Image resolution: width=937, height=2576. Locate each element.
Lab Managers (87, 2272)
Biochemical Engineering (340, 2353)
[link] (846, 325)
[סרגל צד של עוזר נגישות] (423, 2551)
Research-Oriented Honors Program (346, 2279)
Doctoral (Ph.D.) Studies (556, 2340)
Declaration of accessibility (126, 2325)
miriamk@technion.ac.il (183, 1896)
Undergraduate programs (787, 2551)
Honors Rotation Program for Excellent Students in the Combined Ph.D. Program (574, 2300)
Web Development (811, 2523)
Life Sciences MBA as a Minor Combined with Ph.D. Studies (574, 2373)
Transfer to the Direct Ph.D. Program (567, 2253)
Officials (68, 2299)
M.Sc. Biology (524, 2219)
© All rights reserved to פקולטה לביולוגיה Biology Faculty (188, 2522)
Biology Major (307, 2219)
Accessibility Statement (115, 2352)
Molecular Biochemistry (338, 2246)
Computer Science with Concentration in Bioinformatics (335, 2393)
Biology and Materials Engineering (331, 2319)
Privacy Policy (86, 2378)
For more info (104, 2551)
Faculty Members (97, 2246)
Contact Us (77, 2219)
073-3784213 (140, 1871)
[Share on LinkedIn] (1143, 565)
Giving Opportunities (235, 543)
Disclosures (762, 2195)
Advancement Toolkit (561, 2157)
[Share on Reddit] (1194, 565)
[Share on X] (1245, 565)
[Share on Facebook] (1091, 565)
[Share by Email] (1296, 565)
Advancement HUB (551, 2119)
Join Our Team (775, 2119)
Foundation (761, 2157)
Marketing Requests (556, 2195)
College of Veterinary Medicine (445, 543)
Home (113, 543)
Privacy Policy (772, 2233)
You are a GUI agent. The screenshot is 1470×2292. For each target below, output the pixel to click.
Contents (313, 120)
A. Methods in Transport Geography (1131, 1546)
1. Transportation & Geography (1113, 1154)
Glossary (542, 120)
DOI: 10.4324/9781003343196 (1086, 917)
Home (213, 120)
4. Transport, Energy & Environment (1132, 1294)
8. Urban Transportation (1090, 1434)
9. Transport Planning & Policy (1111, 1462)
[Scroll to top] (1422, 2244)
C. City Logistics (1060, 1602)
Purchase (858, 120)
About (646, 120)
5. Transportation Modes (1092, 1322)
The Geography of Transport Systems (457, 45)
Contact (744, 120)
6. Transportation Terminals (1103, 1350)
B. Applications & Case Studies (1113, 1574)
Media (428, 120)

Work to be completed.
Using only the entries above, output the line with "Molecular Biochemistry (338, 2246)", the line with "Disclosures (762, 2195)", and all lines between them, exactly as they stand.

Answer to this task.
Molecular Biochemistry (338, 2246)
Computer Science with Concentration in Bioinformatics (335, 2393)
Biology and Materials Engineering (331, 2319)
Privacy Policy (86, 2378)
For more info (104, 2551)
Faculty Members (97, 2246)
Contact Us (77, 2219)
073-3784213 (140, 1871)
[Share on LinkedIn] (1143, 565)
Giving Opportunities (235, 543)
Disclosures (762, 2195)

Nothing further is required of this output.